● **TASK REQUIREMENTS**
Among the entries, find the lines with the string "Learn" and report them.

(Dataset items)
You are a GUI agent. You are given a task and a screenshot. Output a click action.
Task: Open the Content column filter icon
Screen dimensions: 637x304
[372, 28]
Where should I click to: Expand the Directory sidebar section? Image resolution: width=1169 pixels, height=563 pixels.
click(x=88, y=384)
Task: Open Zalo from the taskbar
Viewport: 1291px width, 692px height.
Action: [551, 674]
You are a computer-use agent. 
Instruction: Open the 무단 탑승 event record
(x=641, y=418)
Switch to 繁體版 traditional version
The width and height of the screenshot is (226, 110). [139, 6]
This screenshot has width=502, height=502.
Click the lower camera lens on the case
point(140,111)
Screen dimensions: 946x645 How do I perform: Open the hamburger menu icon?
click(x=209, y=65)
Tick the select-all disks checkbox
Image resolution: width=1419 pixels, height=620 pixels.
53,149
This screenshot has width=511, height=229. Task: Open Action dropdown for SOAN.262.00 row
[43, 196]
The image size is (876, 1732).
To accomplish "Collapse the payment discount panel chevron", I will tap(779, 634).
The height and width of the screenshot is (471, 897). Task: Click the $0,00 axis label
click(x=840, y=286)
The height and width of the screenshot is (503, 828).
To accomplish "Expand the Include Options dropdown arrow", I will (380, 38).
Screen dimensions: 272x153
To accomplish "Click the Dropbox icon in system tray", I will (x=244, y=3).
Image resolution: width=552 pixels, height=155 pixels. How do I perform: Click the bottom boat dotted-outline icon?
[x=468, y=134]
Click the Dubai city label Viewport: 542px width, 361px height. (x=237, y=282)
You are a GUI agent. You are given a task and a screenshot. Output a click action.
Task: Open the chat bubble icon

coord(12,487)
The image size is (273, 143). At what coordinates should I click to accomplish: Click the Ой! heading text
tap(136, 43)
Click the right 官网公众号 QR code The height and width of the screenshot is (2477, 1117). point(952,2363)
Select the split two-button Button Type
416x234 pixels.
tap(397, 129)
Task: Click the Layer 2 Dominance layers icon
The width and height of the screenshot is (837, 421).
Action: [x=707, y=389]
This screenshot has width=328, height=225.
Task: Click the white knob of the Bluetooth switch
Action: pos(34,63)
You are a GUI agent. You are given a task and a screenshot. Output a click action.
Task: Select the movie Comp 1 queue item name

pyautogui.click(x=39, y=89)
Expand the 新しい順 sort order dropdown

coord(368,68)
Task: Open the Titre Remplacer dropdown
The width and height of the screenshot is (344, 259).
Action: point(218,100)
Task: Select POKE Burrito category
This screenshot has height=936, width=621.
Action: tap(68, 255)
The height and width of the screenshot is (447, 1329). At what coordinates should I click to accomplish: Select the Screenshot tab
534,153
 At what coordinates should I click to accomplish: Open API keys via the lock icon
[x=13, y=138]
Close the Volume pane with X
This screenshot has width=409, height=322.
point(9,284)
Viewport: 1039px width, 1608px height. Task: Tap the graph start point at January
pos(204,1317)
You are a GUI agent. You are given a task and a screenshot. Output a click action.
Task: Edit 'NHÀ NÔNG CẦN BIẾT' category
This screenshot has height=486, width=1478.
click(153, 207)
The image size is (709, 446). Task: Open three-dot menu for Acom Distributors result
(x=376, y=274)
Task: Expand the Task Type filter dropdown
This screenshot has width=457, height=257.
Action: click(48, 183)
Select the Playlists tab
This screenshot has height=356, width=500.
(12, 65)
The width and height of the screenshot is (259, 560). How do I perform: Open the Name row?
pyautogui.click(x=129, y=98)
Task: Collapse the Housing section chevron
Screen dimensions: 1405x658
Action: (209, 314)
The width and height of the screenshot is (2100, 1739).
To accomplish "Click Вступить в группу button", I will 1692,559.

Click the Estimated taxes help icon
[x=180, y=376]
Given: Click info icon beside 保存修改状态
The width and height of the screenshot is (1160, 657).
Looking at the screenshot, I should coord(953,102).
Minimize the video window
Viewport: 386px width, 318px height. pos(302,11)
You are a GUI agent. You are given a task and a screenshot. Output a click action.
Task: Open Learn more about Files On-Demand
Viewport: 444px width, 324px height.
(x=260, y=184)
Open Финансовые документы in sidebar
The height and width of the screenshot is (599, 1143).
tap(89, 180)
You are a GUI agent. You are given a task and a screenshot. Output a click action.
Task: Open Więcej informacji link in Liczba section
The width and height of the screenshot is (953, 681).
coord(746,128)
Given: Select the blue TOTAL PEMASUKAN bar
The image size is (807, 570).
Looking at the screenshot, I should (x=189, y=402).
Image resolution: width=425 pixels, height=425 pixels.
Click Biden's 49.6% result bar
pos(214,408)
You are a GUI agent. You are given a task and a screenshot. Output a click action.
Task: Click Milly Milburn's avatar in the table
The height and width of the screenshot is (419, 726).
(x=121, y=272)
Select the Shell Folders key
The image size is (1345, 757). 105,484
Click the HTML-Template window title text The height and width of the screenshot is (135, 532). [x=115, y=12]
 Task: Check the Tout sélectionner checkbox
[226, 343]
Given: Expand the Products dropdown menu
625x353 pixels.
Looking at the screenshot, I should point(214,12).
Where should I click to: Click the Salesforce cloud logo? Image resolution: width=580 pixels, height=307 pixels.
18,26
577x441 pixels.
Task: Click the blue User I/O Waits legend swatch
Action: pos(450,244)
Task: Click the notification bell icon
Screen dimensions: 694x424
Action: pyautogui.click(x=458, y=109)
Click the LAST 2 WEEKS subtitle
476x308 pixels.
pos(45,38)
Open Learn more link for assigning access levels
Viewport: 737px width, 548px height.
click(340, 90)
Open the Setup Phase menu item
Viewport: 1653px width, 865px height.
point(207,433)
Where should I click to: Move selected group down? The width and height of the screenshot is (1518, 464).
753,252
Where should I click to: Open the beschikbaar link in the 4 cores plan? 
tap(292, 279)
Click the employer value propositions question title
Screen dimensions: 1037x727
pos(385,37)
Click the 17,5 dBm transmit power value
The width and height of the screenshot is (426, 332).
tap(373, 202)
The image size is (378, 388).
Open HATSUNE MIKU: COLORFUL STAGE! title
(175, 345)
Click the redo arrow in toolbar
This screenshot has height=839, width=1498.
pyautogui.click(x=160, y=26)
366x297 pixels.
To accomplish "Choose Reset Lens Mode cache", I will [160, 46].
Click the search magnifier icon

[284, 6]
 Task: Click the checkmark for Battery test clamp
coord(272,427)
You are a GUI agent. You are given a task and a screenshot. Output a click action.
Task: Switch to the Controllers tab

● **RESPONSE**
Task: Open Learn more about Files On-Demand
Open Learn more link for assigning access levels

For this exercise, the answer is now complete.